Algunos, quizá muchos, sucumbían, y llegaban a ser con sus compañeros
tan crueles como crueles eran los carceleros. Pero otros, con una
energía espiritual indestructible, eran capaces de abrir el corazón a
la esperanza, de ayudar al vecino de cama menos afortunado, o de
soñar, al anochecer, entre el frío y el cansancio, en la esposa o el
esposo que quizá les seguía esperando en algún rincón del planeta.

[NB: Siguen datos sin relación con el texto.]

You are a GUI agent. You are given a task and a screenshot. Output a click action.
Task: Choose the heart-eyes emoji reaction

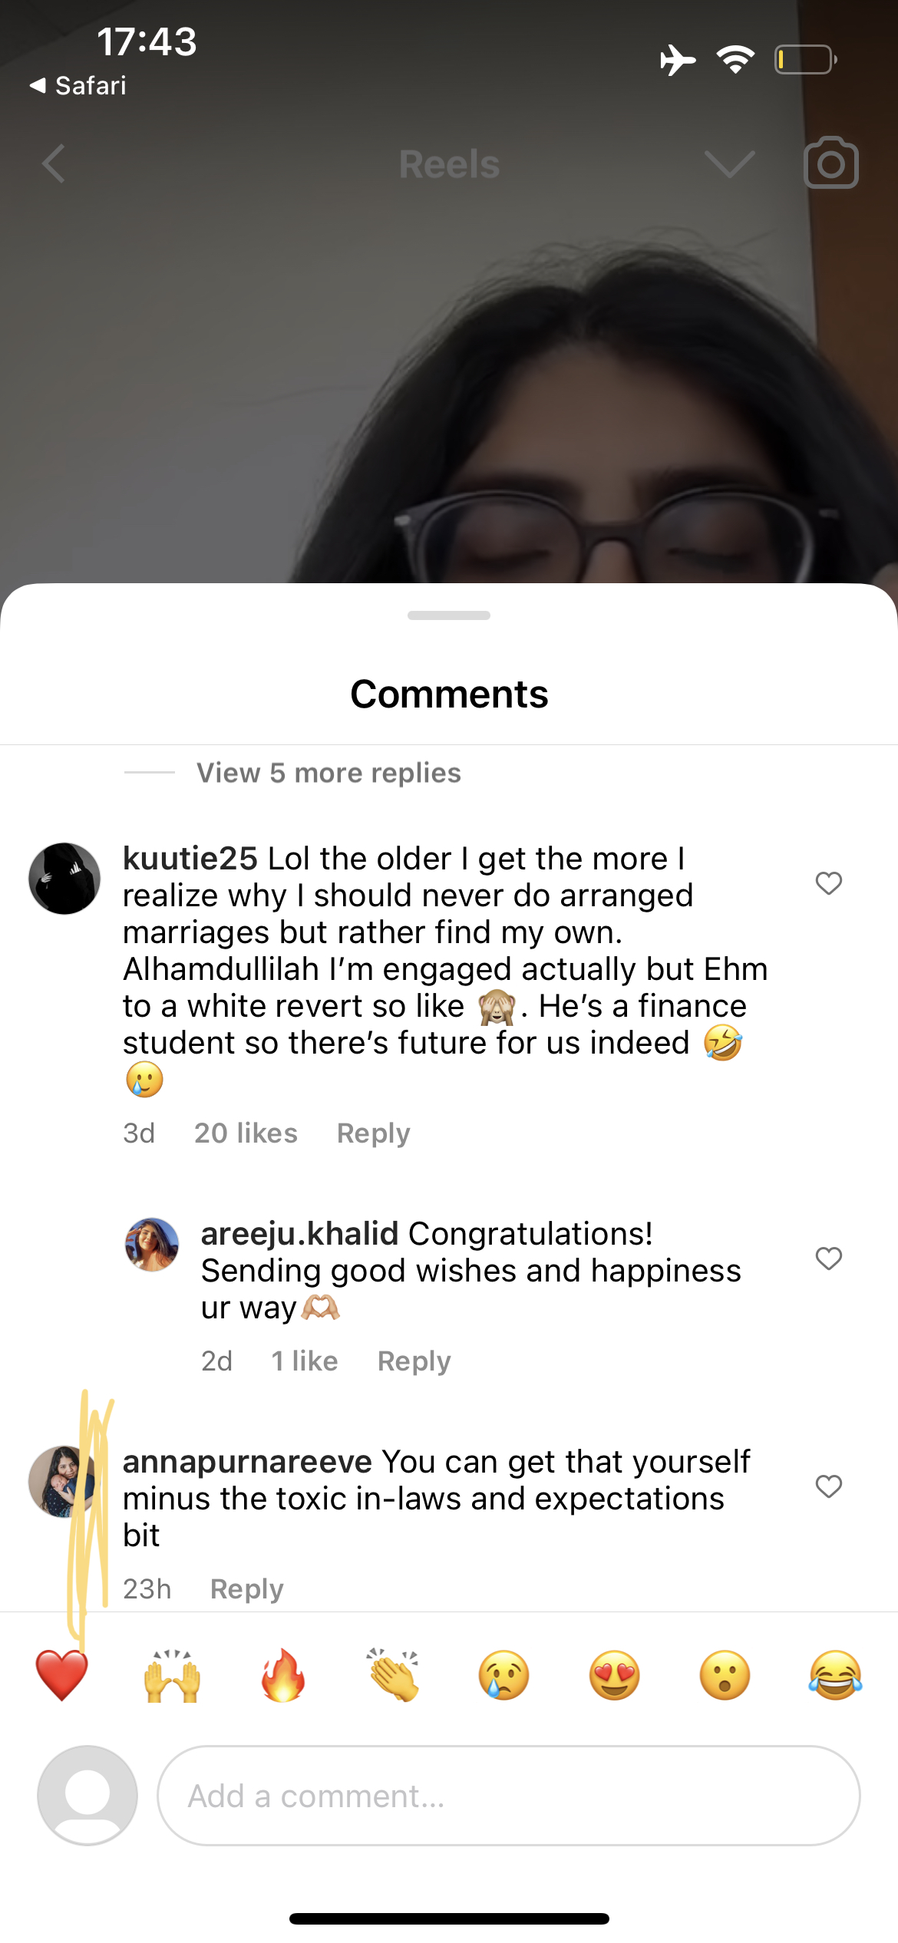pyautogui.click(x=615, y=1675)
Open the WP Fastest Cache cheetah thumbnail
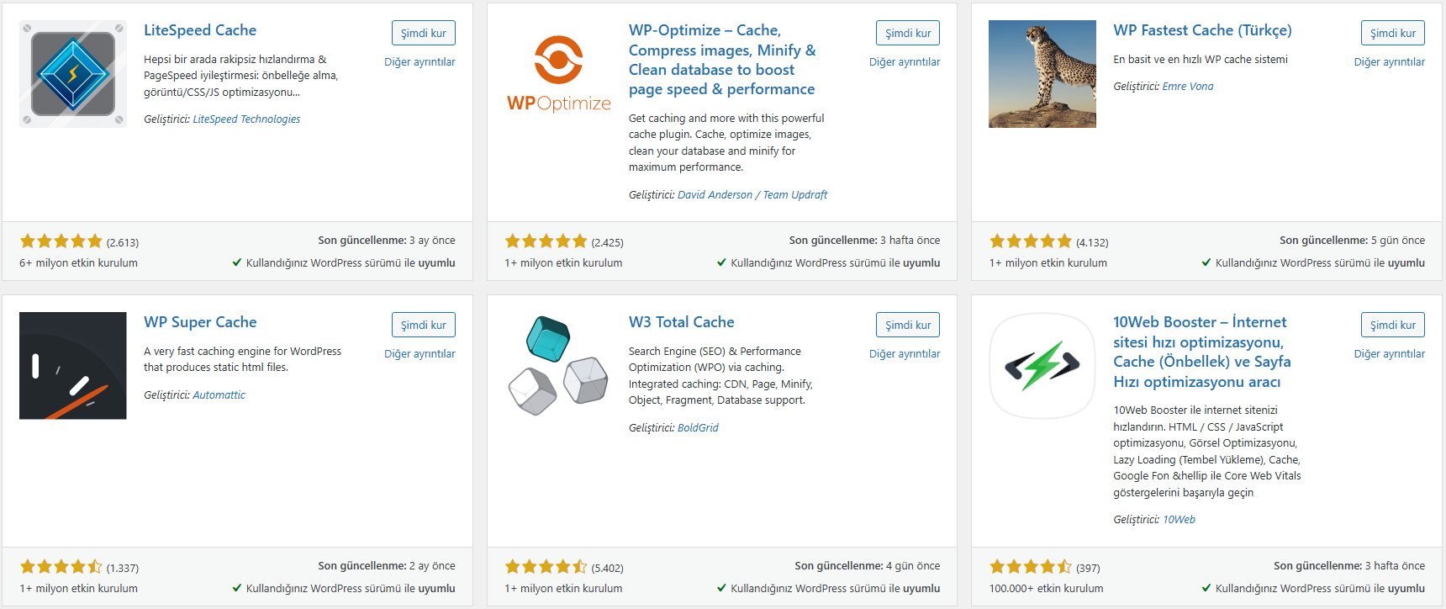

No han desaparecido, por desgracia, los campos de concentración y de
exterminio. Pero resulta dramático encontrarse con jóvenes o adultos
desesperados, dispuestos al suicidio o al abandono, cuando conservan a
veces todas sus energías físicas e, incluso, bienes materiales más que
suficientes. ¿Por qué su angustia, por qué su "neurosis"? Quizá, nos
diría Frankl, porque no han encontrado el sentido de su vida. Es
cierto que muchas neurosis tienen un origen psicosomático. Pero
también es cierto que hay neurosis que nacen, precisamente, del
sentimiento del fracaso de quien no tiene ningún proyecto serio por el
que luchar, por el que sufrir.

Cada hombre y mujer, en esta tierra, puede vivir para algo, puede
vivir para alguien. Querer vivir "para nada", en la desesperación y en
el vacío de quien busca atrapar el placer del momento sin ningún
proyecto serio, sin ningún amor sincero, es caminar hacia la propia
destrucción emocional y existencial. Es un suicidio moral, quizá tan
grave como el suicidio físico, al que no pocas veces, por desgracia,
conduce.

Por eso la terapia a la neurosis moderna radica en ayudar a los demás
(y ayudarnos a nosotros mismos) a descubrir nuestro quehacer, nuestra
misión en esta vida. No se trata de encontrar que de la noche a la
mañana puedo empezar a ser pintor, o médico, o bombero. Lo que debo
hacer, con seriedad y con realismo, es ver lo que ha sido mi
trayectoria personal para coger los hilos que me dicen qué espera de
mí la vida, qué anhelan los demás de mi existencia.

Un marido descubrirá, tal vez, que se ha drogado con su trabajo y ha
dejado de lado a aquella a la que amó algún día, y que no piensa en
sus hijos sino cuando hay que tocar temas económicos. Un borracho
llorará al darse cuenta de lo mucho que podría consolar a su madre
enferma si dejase, esta vez para siempre, las cervezas para cumplir
con sus deberes de hijo. Un joven que vive de discoteca en discoteca
descubrirá, si tiene valor para pensar en serio, que una buena familia
no nace de las fiestas, sino del estudio y del trabajo de quien decide
amar de verdad.

Alguno pensará que hay situaciones sin sentido. Un cáncer en un
adolescente, un accidente de carretera que deja inválido a un padre de
familia, una hemorragia cerebral que obliga a una madre a quedarse
para siempre en una silla de ruedas, ¿pueden tener un significado, un
valor? Frankl nos diría que sí. El espíritu humano es tan fuerte que
puede sobreponerse al dolor y darle una luz y un significado
superiores. También es cierto que puede haber quien no soporte ni un
dolor de estómago y que se desespere cuando pierde el dedo de una
mano. Pero eso es señal de un fracaso más profundo: no hemos sabido
descubrir lo que la vida nos estaba pidiendo en los pequeños o grandes
dolores de cada día.

En el horizonte de las infinitas situaciones humanas, Frankl supo
descubrir la presencia ignorada y escondida de Dios. Hay un designio
que nos supera, nunca comprendido del todo; hay un proyecto en el que
cada uno tiene un lugar maravilloso. Descubrir ese proyecto de Dios,
pensado para mí, para mi propia felicidad y para el bien del mundo, es
una tarea que nos pide a todos abrir el corazón a la esperanza. El
dolor no es el fracaso de una vida sin sentido. El dolor es una
invitación a dar sentido a lo que parece una vida fracasada, pero no
lo es: todo vale en el horizonte del amor de Dios.